Survival rates don’t tell the whole story. Survival rates are often based on previous outcomes of large numbers of people who had the disease, but they can’t predict what will happen in any child’s case. There are some limitations to keep in mind:
- The numbers below are among the most current available. But to get 5-year survival rates, doctors have to look at children who were treated at least 5 years ago. As treatments improve over time, children who are now being diagnosed with brain or spinal cord tumors may have a better outlook than these statistics show.
- The outlook for children with brain or spinal cord tumors varies by the type of tumor. But many other factors can also affect a child’s outlook, such as their age, the location and size of the tumor, and how well the tumor responds to treatment. The outlook for each child is specific to their circumstances.
Your child’s doctor can tell you how the survival rates below may apply, as he or she is familiar with your child’s situation.
The numbers below come from the Central Brain Tumor Registry of the United States 1) and are based on children aged 14 or younger who were treated between 2000 and 2014. There are some important points to note about these numbers:
- These numbers are for some of the more common types of tumors. Numbers are not readily available for all types of tumors that occur in children, often because they are rare or are hard to classify.
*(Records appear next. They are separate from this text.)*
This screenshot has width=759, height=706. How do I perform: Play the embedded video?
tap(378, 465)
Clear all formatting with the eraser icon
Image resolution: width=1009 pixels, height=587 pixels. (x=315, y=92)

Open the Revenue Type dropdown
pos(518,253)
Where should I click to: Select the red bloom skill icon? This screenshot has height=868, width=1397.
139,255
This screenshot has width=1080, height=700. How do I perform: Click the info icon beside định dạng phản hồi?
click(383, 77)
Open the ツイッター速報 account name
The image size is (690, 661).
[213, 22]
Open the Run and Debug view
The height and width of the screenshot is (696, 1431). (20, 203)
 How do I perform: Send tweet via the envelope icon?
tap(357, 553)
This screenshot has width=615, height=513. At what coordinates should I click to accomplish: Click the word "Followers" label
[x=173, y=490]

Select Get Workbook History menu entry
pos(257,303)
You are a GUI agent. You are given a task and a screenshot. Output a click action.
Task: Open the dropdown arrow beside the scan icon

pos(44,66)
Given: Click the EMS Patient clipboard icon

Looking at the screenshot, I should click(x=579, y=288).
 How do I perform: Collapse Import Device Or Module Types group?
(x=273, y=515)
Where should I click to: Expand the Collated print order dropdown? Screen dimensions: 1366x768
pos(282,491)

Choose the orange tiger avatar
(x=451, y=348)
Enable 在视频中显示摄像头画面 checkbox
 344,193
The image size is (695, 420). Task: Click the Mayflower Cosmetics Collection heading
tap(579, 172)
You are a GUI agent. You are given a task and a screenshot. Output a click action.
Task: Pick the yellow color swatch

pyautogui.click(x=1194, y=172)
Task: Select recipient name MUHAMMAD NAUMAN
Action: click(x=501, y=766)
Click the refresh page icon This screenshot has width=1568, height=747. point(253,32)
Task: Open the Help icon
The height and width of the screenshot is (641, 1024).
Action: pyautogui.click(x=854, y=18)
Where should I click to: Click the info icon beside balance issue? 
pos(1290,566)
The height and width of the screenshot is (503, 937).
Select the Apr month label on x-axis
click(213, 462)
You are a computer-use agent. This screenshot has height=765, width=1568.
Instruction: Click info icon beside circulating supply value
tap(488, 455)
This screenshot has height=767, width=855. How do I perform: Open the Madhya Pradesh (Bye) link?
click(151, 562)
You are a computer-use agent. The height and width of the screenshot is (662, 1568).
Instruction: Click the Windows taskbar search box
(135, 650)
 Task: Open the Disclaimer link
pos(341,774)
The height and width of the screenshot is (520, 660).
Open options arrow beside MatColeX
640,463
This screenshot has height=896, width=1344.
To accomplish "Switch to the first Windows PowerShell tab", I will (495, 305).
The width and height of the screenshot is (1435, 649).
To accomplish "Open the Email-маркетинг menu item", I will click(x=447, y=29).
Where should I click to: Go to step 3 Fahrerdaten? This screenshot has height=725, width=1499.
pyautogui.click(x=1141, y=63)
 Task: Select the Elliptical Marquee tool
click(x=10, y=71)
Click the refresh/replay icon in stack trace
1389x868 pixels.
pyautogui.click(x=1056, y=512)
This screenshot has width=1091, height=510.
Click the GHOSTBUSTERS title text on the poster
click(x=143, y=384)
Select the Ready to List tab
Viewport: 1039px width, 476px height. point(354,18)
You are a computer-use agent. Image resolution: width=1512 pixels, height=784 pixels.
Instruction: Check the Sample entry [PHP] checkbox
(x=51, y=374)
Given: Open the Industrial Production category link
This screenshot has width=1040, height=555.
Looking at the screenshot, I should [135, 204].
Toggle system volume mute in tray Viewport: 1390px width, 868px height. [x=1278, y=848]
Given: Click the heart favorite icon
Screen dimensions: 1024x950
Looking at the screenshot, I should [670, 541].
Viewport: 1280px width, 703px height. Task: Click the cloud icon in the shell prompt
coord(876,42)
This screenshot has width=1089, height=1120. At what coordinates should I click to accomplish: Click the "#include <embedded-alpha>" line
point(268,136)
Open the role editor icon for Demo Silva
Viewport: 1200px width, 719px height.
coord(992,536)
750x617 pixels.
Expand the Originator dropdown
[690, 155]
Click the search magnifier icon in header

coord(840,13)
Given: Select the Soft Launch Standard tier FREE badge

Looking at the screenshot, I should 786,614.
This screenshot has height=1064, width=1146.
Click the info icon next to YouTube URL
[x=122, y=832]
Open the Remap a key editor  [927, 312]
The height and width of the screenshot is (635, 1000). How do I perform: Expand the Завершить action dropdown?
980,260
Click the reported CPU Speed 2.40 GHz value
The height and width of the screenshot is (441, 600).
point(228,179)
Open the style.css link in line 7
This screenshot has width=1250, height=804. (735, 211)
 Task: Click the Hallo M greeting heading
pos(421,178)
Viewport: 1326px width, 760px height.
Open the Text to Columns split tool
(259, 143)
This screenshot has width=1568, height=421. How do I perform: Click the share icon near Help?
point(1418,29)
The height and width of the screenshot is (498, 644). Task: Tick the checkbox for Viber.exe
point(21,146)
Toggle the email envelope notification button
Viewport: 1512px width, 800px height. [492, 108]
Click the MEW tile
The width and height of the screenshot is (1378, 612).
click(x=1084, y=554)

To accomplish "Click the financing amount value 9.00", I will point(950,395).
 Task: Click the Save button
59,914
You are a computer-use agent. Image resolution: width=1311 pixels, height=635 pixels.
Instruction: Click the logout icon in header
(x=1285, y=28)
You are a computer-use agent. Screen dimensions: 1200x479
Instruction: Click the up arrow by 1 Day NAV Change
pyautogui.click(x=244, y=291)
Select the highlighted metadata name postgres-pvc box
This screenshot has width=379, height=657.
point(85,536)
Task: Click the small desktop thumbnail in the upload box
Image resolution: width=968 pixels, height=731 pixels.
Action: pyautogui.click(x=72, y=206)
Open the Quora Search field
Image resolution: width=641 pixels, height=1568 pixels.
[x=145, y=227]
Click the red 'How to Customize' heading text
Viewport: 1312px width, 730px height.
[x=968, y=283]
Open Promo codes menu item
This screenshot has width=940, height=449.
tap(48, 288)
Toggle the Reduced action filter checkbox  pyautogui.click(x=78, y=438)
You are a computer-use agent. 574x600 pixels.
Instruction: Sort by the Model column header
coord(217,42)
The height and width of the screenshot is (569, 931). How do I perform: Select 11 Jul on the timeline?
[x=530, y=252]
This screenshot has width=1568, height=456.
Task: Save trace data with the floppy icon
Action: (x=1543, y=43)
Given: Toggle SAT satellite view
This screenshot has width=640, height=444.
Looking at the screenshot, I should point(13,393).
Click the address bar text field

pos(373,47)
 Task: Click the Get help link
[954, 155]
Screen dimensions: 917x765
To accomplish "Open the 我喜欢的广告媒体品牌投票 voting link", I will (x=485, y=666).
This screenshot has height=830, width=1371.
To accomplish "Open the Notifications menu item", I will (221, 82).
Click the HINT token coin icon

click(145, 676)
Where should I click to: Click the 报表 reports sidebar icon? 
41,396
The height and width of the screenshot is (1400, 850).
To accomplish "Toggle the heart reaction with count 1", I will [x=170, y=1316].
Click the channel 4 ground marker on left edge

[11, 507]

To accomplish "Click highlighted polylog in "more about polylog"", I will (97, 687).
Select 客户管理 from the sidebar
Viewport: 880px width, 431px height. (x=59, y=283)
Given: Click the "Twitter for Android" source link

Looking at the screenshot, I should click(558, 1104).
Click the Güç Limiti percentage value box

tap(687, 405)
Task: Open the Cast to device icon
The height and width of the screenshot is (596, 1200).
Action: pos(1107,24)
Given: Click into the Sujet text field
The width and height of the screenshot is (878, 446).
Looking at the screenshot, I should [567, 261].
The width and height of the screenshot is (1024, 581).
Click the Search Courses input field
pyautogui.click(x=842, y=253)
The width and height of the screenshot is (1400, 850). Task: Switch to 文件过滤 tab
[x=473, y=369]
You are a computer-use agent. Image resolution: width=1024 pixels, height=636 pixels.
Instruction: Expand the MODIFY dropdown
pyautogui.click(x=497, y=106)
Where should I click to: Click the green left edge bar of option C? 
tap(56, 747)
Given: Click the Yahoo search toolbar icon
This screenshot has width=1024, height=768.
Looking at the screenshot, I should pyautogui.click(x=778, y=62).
- In some cases, the numbers include a wide range of different types of tumors that can have different outlooks. For example, the survival rate for embryonal tumors below includes medulloblastomas, as well as other types of tumors. Medulloblastomas tend to have a better outlook than the other embryonal tumors. Therefore the actual survival rate for medulloblastomas would be expected to be higher than the number below, while the number for other embryonal tumors would likely be lower.
Table 1. Survival rates for more common brain and spinal cord tumors in children
Type of Tumor | 5-Year Survival Rate |
Pilocytic astrocytoma | About 95% |
Diffuse astrocytoma | About 80% to 85% |
Anaplastic astrocytoma | About 25% |
Glioblastoma | About 20% |
Oligodendroglioma | About 90% |
Ependymoma/anaplastic ependymoma | About 75% |
Embryonal tumors (includes medulloblastoma) | About 60% to 65% |
Footnotes: Remember, these survival rates are only estimates – they can’t predict what will happen with any child. We understand that these statistics can be confusing and may lead you to have more questions. Talk to your child’s doctor to better understand your specific situation.